You can guarantee at least three things when you check into a Denai Moore song: bubbling, groovy synths, remarkable melodic structures and soaring vocals. The latter was first showcased in captivating style in 2014 with her breakthrough guest feature on SBTRKT’s ‘The Light’ from the British producer’s second album ‘Wonder Where We Land’, which quickly confirmed her as one-to-watch.
The 26-year-old naturally utilised the power of her voice, which possesses the ability to shift temperatures within a few bars, to devastating effect on her first two solo albums ‘Elsewhere’ (2015) and ‘We Used to Bloom’ (2017), and she continues this trend with her third LP ‘Modern Dread’.

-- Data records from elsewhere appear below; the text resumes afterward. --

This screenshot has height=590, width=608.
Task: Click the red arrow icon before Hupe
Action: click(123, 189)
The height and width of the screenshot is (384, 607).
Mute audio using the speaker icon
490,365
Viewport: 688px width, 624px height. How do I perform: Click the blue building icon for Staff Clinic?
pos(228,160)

This new collection follows another similar pattern to her earlier work as Moore’s gentle harmonies are laid over formidable and infectious pop-heavy production. On ‘Modern Dread’, Moore deftly manages to deliver on any expectations that may have been placed on her by showcasing her gentle evolution as an artist. Presenting a more mature version of herself this time round, her latest album is therefore able to expertly explore themes of hopelessness and concern for the future.

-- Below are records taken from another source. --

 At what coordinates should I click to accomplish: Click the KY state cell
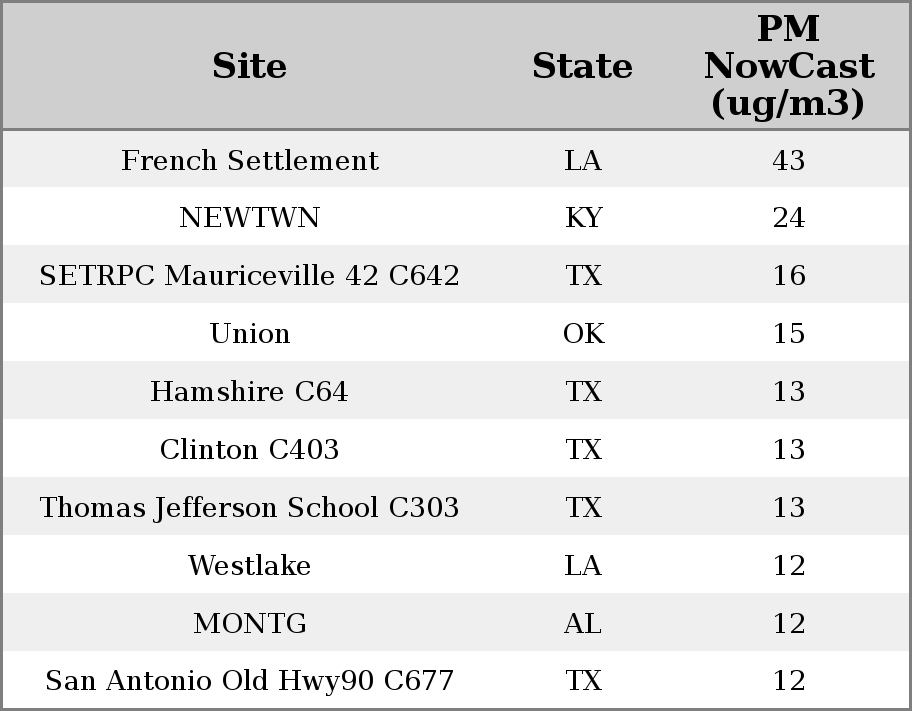pos(583,218)
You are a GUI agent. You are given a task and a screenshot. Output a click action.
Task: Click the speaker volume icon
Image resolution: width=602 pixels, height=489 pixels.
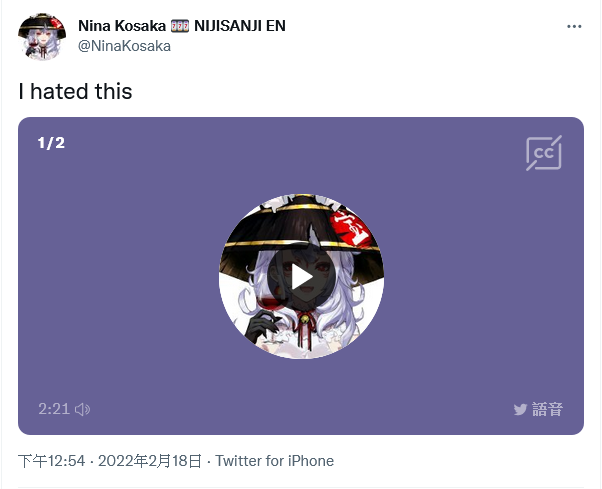[x=82, y=409]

Lead single ‘To The Brink’ is a gorgeous love song that’s equipped with march-bang snares and club-ready bass, accompanying Moore’s towering vocals which float between whispers and rage: “Wanting nothing more than to throw away my phone / Wanting to feel less in my chest: is it possible? / Just look what you’ve done, just be straight to me — don’t be so long”.
While bold and confrontational in parts, there’s also space in ‘Modern Dread’ for pared-back love songs; the kind made to curl up with a lover to. However, while some tracks of that ilk stand out, others, like ‘Turn Off The Radio’ and ‘Honour’, sound superfluous. The album’s structure lacks a certain continuity, dropping listeners in-between genres and making for a jarring listen front-to-back. Stand-out track ‘Slate’ veers towards full-on pop, but unfortunately gets lost due to its placing near the end of the album’s set of slowed-down love songs.
A tighter and more compact project would have elevated some of the album’s more enlightening moments, but, when taken as a whole, ‘Modern Dread’ ultimately disappoints.